Considérant qu’il ressort des attestations produites par M. [G] que la desserte de la parcelle [Cadastre 9] s’effectue depuis plus de trente ans par le passage sur la parcelle [Cadastre 10], il y a lieu de la déclarer irrecevable, pour cause de prescription.
Sur les dépens et les frais de procédure non compris dans les dépens
La SCI Deck est condamnée aux dépens de la procédure d’appel.
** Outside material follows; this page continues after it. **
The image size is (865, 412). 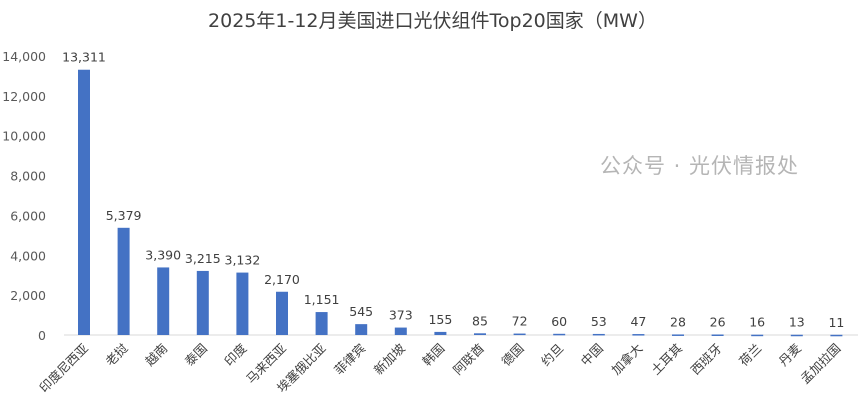 What do you see at coordinates (512, 355) in the screenshot?
I see `x-tick-label: 德国` at bounding box center [512, 355].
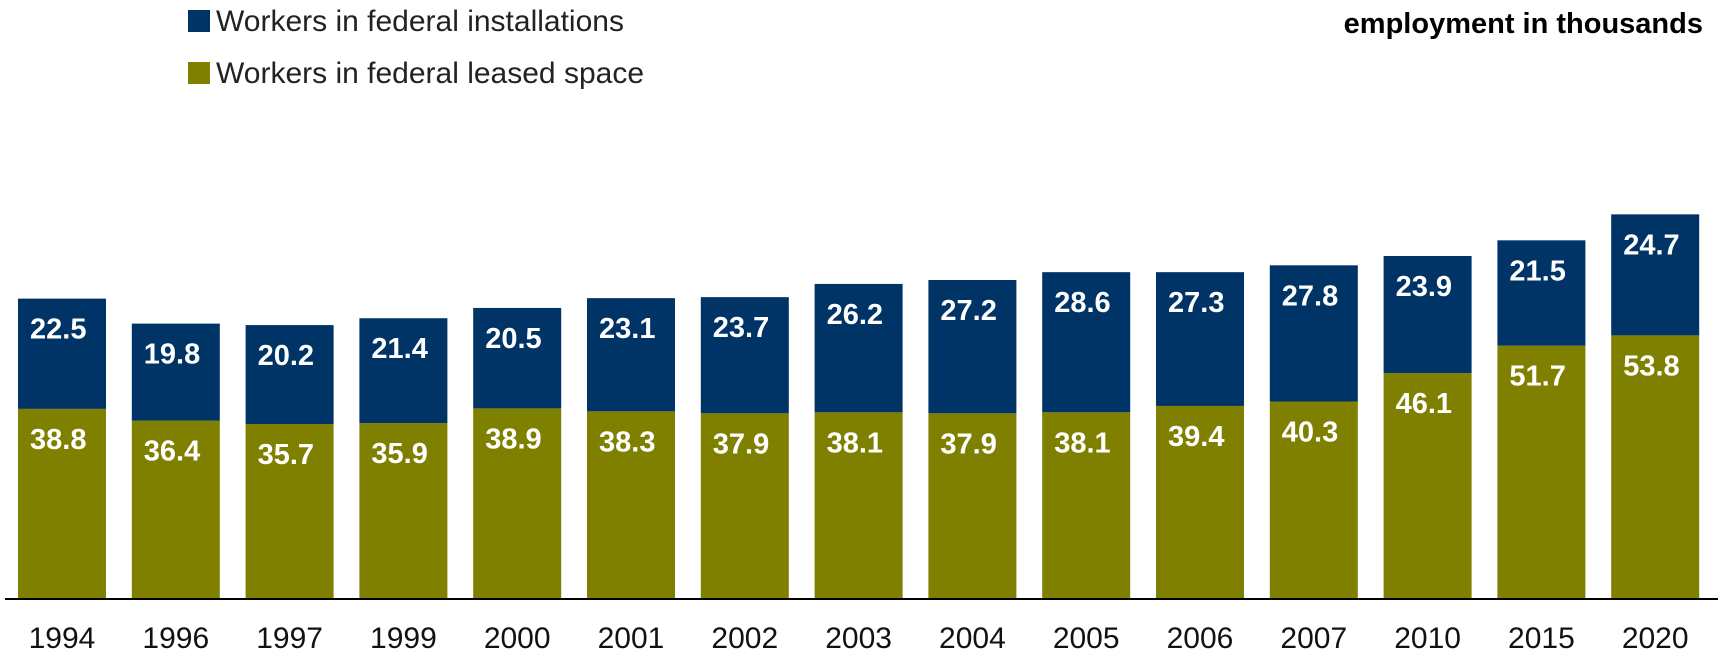  Describe the element at coordinates (1086, 638) in the screenshot. I see `x-tick-2005: 2005` at that location.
Sa demande d’indemnité formulée sur le fondement de l’article 700 du code de procédure civile pour ses frais non compris dans les dépens est rejetée.
PAR CES MOTIFS
La cour, statuant, publiquement par arrêt contradictoire mis à disposition au greffe, après débats en audience publique et après en avoir délibéré :
DIT que le passage d’une largeur de trois mètres permettant d’accéder, y compris avec des véhicules à moteur, à la parcelle cadastrée section 10 n°[Cadastre 9] lieudit [Localité 12] à [Localité 8] (68) à partir du chemin rural situé au sud de la parcelle n°[Cadastre 10] doit s’exercer selon le tracé n°1 le long de la parcelle ouest de la parcelle n°[Cadastre 10] tel qu’indiqué dans le croquis figurant dans le rapport d’expertise de M. [K] déposé le 26 juin 2023 au greffe de la cour d’appel de Colmar et selon les modalités figurant en pages 68 et 69 du même rapport, le coût des aménagements indiqués par l’expert étant à la charge du fonds dominant, soit la parcelle [Cadastre 9] ;
DECLARE irrecevable la demande de la SCI Deck tendant à ce que soit réservé son droit de chiffrer l’indemnité fondée sur l’article 682 du code civil ;
CONDAMNE la SCI Deck aux dépens de la procédure d’appel ;
REJETTE la demande de la SCI Deck fondée sur les dispositions de l’article 700 du code de procédure civile pour ses frais de procédure non compris dans les dépens exposés à hauteur d’appel.